REQUIRED TASK 1:
Summarize the court opinion below in two sentences.

___ EXTRACT PROVIDED

Richardson v. Lester, 83 Ill. 55 (1876)

Sept. 1876 · Illinois Supreme Court
83 Ill. 55

Dick Richardson et al. v. Moses W. Lester et al.

1. Chattel mortgage—given by one partner—when binding. Where one partner executes a chattel mortgage upon partnership property to secure a firm debt, and the other partner witnesses its execution, and, when the property is afterwards taken under the mortgage and exposed to sale, the latter makes no objection, he will be estopped from disputing the validity of the mortgage.

2. Garnishment—creditor has no greater right than his debtor. In proceeding by garnishment, the garnisheeing creditor will have no greater rights to recover of the party garnisheed than the execution debtor, in whose name the suit is brought.

Appeal from the Superior Court of Coolc county; the Hon. Joseph E. Gary, Judge, presiding.

Mr. Clarence A. Knight, for the appellants.

Messrs. Barker, Buell & Wait, for the appellees.

Mr. Justice Scott

delivered the opinion of the Court:

Defendants were summoned as garnishees, at the suit of the judgment creditors of Richardson & Robinson. In their answer they disclaim having in their possession any moneys, rights, credits or effects owned by or due” to either of the judgment debtors. There is nothing in the evidence that disproves the answer. What property came to their hands under the chattel mortgage was lawfully theirs, and they could not be compelled, under this process, to account for it or the proceeds in their possession.

______

REQUIRED TASK 2:
Retype the portion of the entries that opens with the line containing "The image size is (248, 180)." and closes with the line containing "This screenshot has height=378, width=665.", both lines included.

___ INFORMATION GIVEN

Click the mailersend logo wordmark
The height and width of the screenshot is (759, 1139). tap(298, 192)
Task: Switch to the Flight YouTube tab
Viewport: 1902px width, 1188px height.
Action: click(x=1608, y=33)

______
___ INFORMATION GIVEN

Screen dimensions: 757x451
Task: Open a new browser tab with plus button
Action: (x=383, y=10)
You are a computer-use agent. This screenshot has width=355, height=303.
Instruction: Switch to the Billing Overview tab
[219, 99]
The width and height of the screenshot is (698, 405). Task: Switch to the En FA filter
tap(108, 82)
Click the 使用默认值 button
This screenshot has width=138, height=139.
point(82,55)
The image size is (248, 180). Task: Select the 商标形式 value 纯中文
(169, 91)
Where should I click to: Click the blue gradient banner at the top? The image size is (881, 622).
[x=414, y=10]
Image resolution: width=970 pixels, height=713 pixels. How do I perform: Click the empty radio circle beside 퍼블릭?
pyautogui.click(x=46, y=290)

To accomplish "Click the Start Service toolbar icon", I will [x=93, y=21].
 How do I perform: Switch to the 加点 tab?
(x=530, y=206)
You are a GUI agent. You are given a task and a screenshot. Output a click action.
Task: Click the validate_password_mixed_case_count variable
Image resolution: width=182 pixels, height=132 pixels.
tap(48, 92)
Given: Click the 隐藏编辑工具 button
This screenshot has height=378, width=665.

______
___ INFORMATION GIVEN

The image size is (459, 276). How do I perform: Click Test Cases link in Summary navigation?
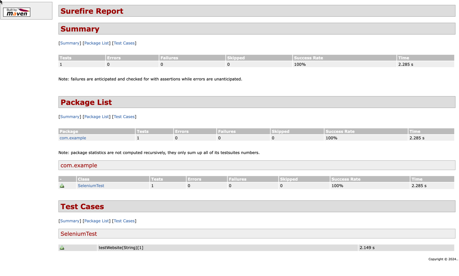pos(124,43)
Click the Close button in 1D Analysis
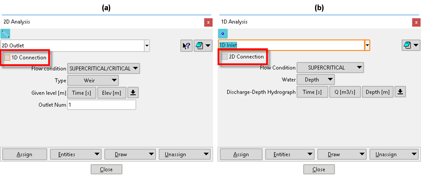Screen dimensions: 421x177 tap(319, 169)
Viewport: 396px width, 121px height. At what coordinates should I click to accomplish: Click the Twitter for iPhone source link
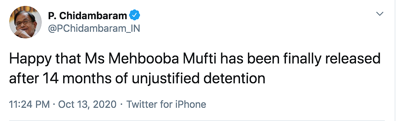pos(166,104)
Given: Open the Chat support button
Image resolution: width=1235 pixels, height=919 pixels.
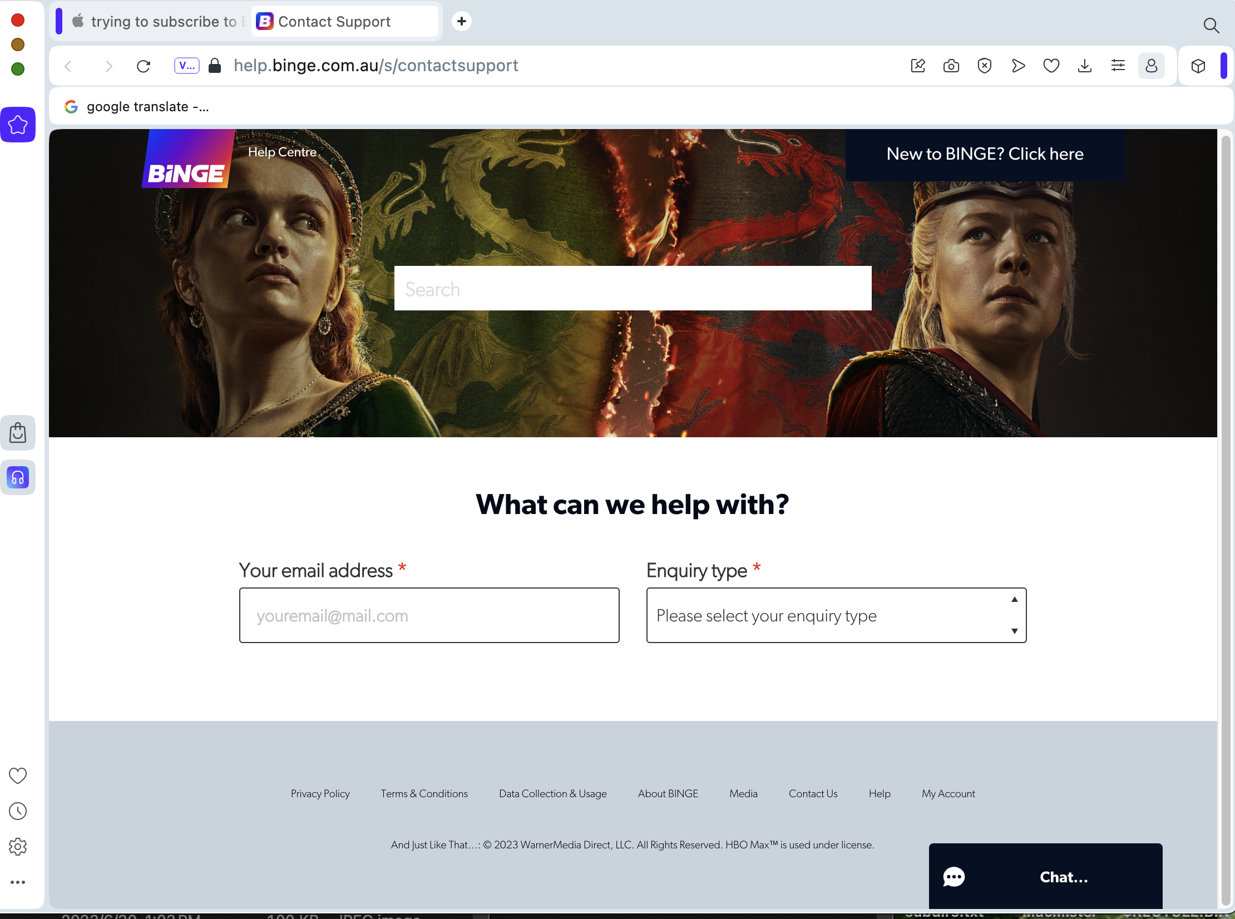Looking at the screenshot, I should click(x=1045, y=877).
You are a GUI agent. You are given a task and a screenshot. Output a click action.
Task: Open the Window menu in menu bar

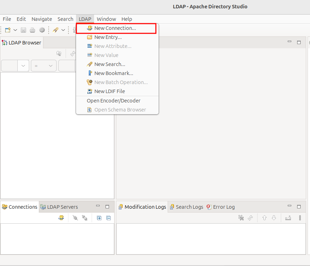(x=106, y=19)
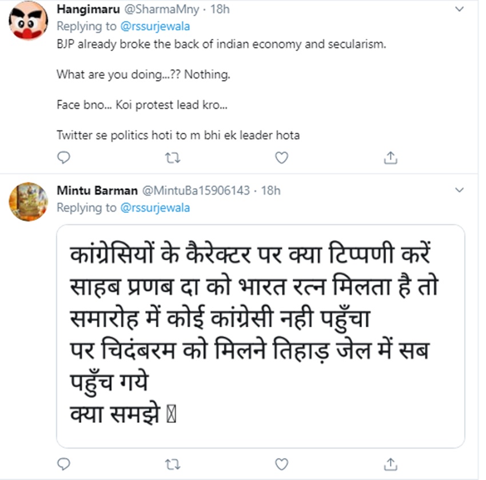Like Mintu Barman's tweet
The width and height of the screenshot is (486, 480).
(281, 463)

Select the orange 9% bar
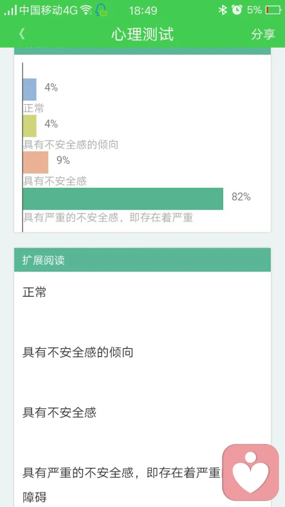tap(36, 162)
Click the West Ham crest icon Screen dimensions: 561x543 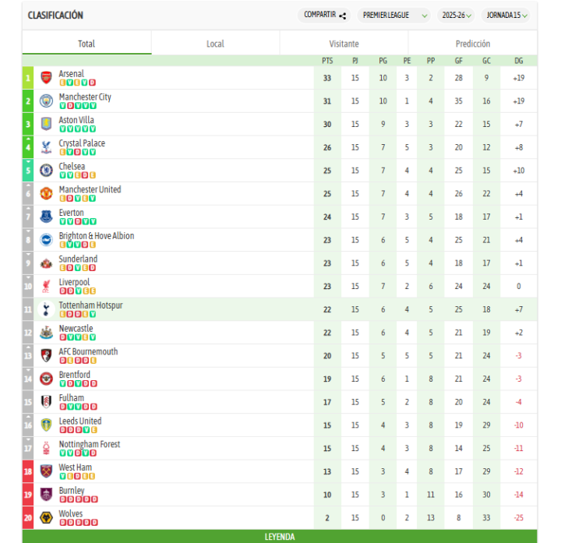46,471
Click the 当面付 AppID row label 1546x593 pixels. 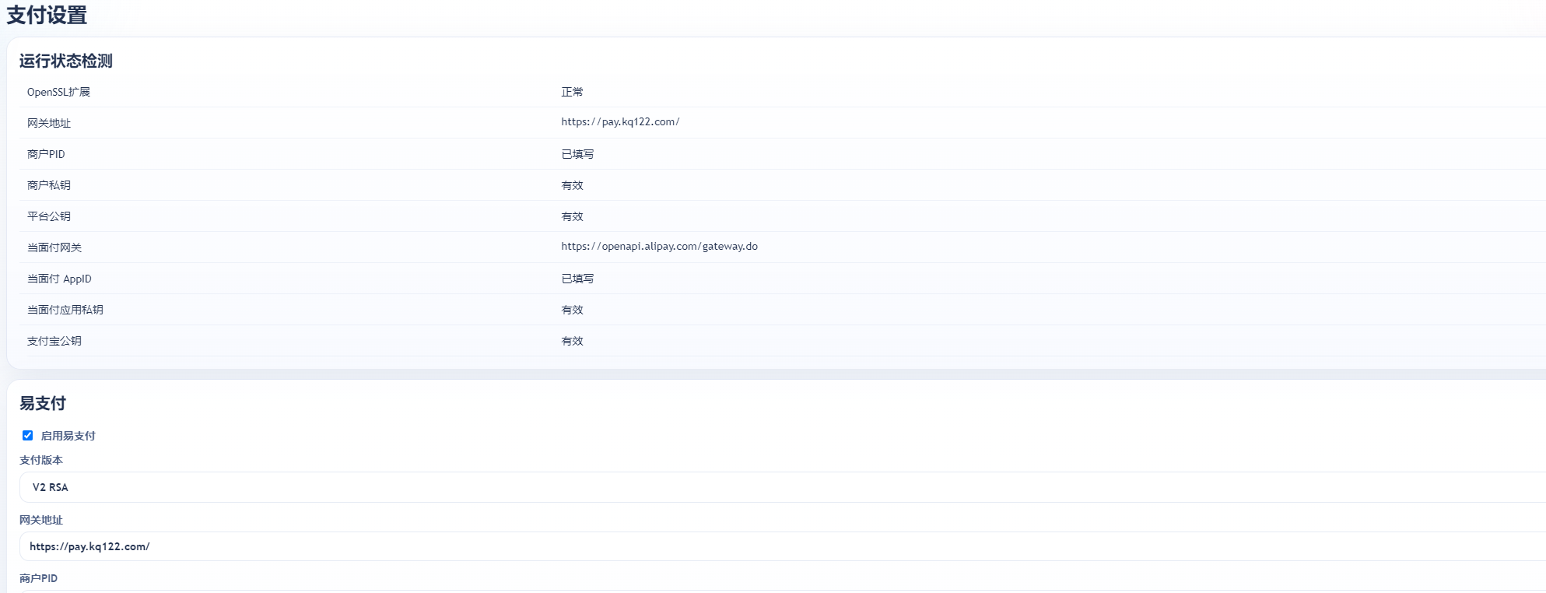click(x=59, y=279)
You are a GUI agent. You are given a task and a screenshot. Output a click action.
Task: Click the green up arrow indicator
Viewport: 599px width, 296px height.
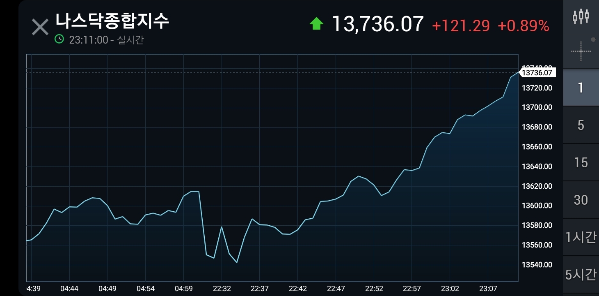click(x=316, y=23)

______

SOLUTION 1:
If one partner gives a chattel mortgage on partnership property to secure a firm debt, the other partner is estopped from disputing its validity after witnessing its execution and raising no objection when the property is taken and offered for sale. A garnisheeing creditor also has no greater right than the execution debtor, so the defendants were not bound to account for the property, which they lawfully received under the chattel mortgage; they had been summoned as garnishees by the judgment creditors of Richardson & Robinson, and nothing in the evidence disproved their disclaimer.

SOLUTION 2:
The image size is (248, 180). Task: Select the 商标形式 value 纯中文
(169, 91)
Where should I click to: Click the blue gradient banner at the top? The image size is (881, 622).
[x=414, y=10]
Image resolution: width=970 pixels, height=713 pixels. How do I perform: Click the empty radio circle beside 퍼블릭?
pyautogui.click(x=46, y=290)

To accomplish "Click the Start Service toolbar icon", I will [x=93, y=21].
 How do I perform: Switch to the 加点 tab?
(x=530, y=206)
You are a GUI agent. You are given a task and a screenshot. Output a click action.
Task: Click the validate_password_mixed_case_count variable
Image resolution: width=182 pixels, height=132 pixels.
tap(48, 92)
Given: Click the 隐藏编辑工具 button
This screenshot has height=378, width=665.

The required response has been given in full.